A McMansion is an oversized house on a rinky-dink lot surrounded by other monuments to middlebrow conspicuous consumption. By that definition, the Gaither Farm Road Folly is a McBiltmore.

If I ever have a fortune dropped in my lap, I hope I can keep my wants in line with my needs and stay away from a house where the window washing bill is more than my paycheck.

BlatantCommentWhoring™: How much house is too much?

8 comments:

Anonymous said...

"I wouldn’t have a flag lot if you gave it to me (too much driveway to shovel), but clearly it was good enough for this massive erection."

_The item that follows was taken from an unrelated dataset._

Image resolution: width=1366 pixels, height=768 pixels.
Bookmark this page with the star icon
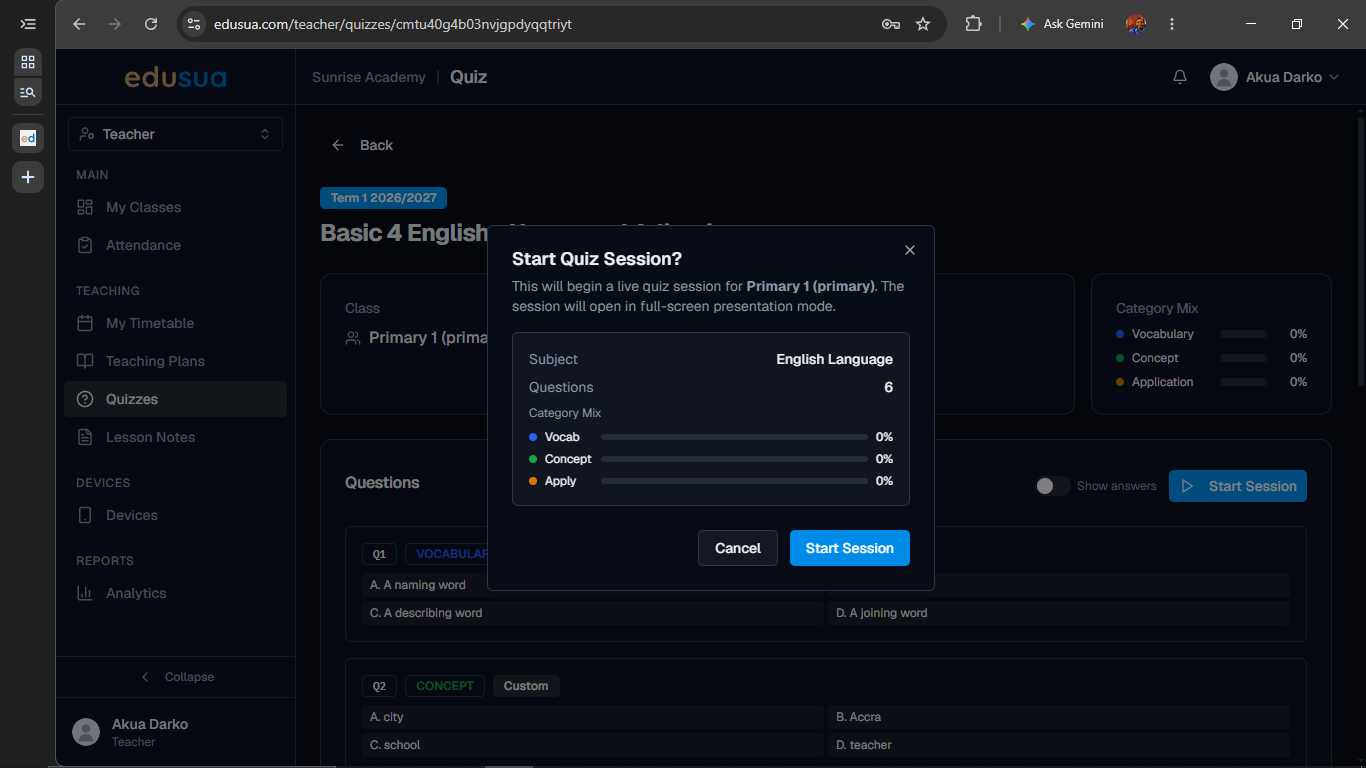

This is such a good sentence, in so many ways.

2000 sq. ft., $85000.

2fs said...

"How much house is too much?" Well, this one certainly is...unless 75 people are living there. The trend toward gigantohouses is destructive and useless in so many ways, particularly when communities enact laws mandating minimum property size, thereby effectively setting a rigid income barrier for residency (since such places often also severely limit rental properties).

yellojkt said...

Thanks, Dooley. I try.

2fs,
Western Howard County (where this house is, barely) has minimum 3 acre lots because of no sewer or municipal water. Economic maximization calls for as big a house as possible. Meanwhile anything in the eastern half of the county you can turn a car around on gets carpeted with mini-McMansions. There should be a saner land use strategy, but there isn't.

Impetua said...

Our first house in Metropolis was about 1100sf, 2br, 1ba, one-car detached garage on a gravelly overgrown alley.

Five years later on kind of a whim we moved to Bedroom Community, across the river in another state, and bought much more house -- 1700sf, 3br, 2ba, 2-car attached garage on a modest loop -- for exactly what we sold the first house for.

I would love one more bedroom but the truth is that we'd just fill that one with crap too. A bigger house just means more to clean, so unless you have a ton of kids and/or a huge income (to afford maid service), I'd take a pass on it.

Malnurtured Snay said...

I remember reading about that house - I think it has a shooting range, too.

The Mistress of the Dark said...

Someone built a house like that in Rostraver Twp (near Pittsburgh). I think it was someone in connection with Rolling Stone magazine. However he never lived there. It's gorgeous...but what's the point?

I wouldn't know what too much house is...but beyond 3 or 4 Bedrooms would probably be too much for me. I'm used to small.

yellojkt said...

I took a boat tour of Seattle and saw all the Microsoft and Starbucks mansions, and this pales in comparison, but for my are it is over the top.

I firmly believe that people buy a bigger house because their closets get filled.